Sci Prog. 2026 Jan-Mar;109(1):368504261424391. doi: 10.1177/00368504261424391. Epub 2026 Mar 9.
ABSTRACT
ObjectiveThis study aims to identify the most suitable machine-learning model for early heart disease risk screening in diabetic populations.MethodsThis retrospective cohort study utilized data from the China Health and Retirement Longitudinal Study, with baseline data from 2011 and follow-up data from 2020. Using features selected by Least Absolute Shrinkage and Selection Operator (LASSO) regression, we systematically constructed 16 distinct machine-learning models. Model performance was evaluated using a comprehensive set of metrics, including the area under the receiver operating characteristic curve, F1-score, sensitivity, specificity, precision, accuracy, and balanced accuracy. To interpret the decision-making process of the best-performing model, we conducted Shapley additive explanations (SHAP) analysis.ResultsAfter the 9-year follow-up period concluding in 2020, 157 of the 819 patients with diabetes at baseline (2011) developed heart disease.

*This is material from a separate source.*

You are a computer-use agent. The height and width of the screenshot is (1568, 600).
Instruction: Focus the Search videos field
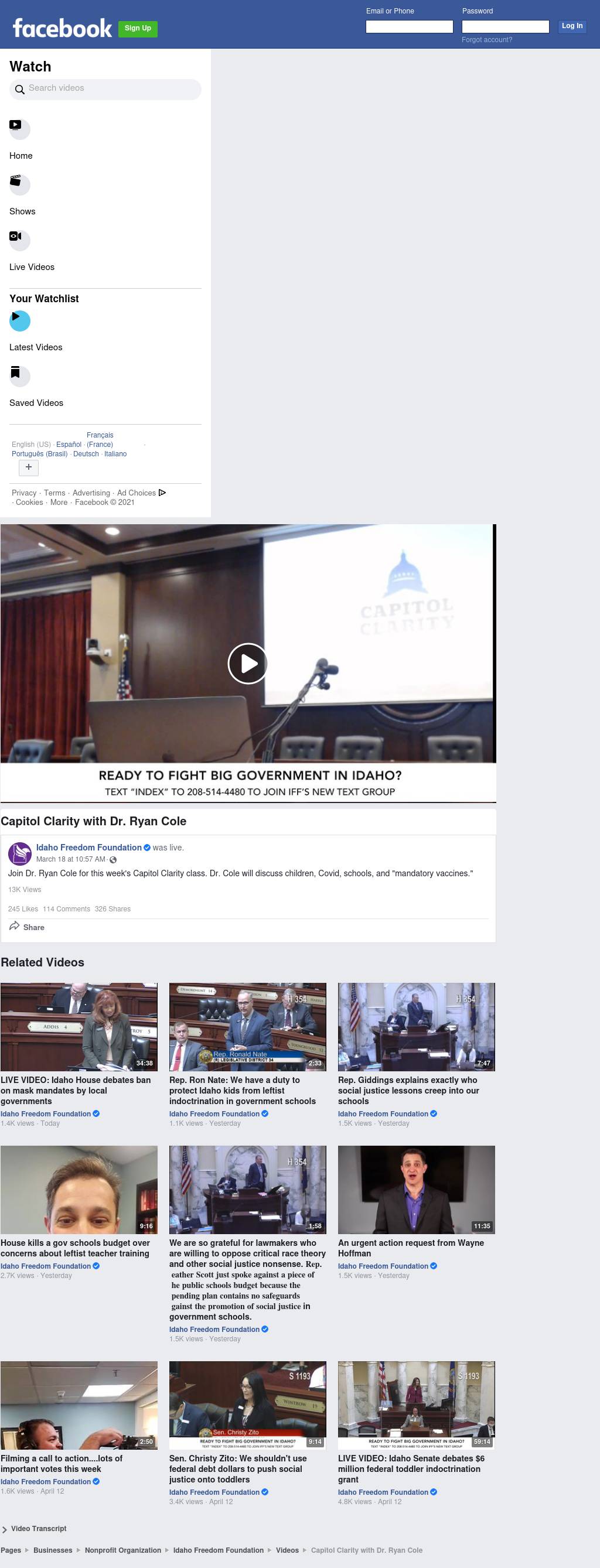click(110, 88)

From the available features, LASSO regression selected 19 core features for model construction. Among the models developed, the K-Nearest Neighbors (KNN) model demonstrated optimal performance across key metrics, achieving the highest F1 score, balanced accuracy, and precision. The SHAP analysis identified body mass index, systolic blood pressure, and waist circumference as the three most important predictive features within the diabetic cohort. The contribution patterns of these features in the KNN model align closely with clinical expertise, achieving a strong balance between predictive power and interpretability.ConclusionThis study developed a machine-learning model to predict heart disease risk in patients with diabetes. Although the model exhibited only modest predictive performance, it provides a valuable empirical foundation and clear direction for constructing more reliable and clinically useful prediction tools in this field.
PMID:41800822 | DOI:10.1177/00368504261424391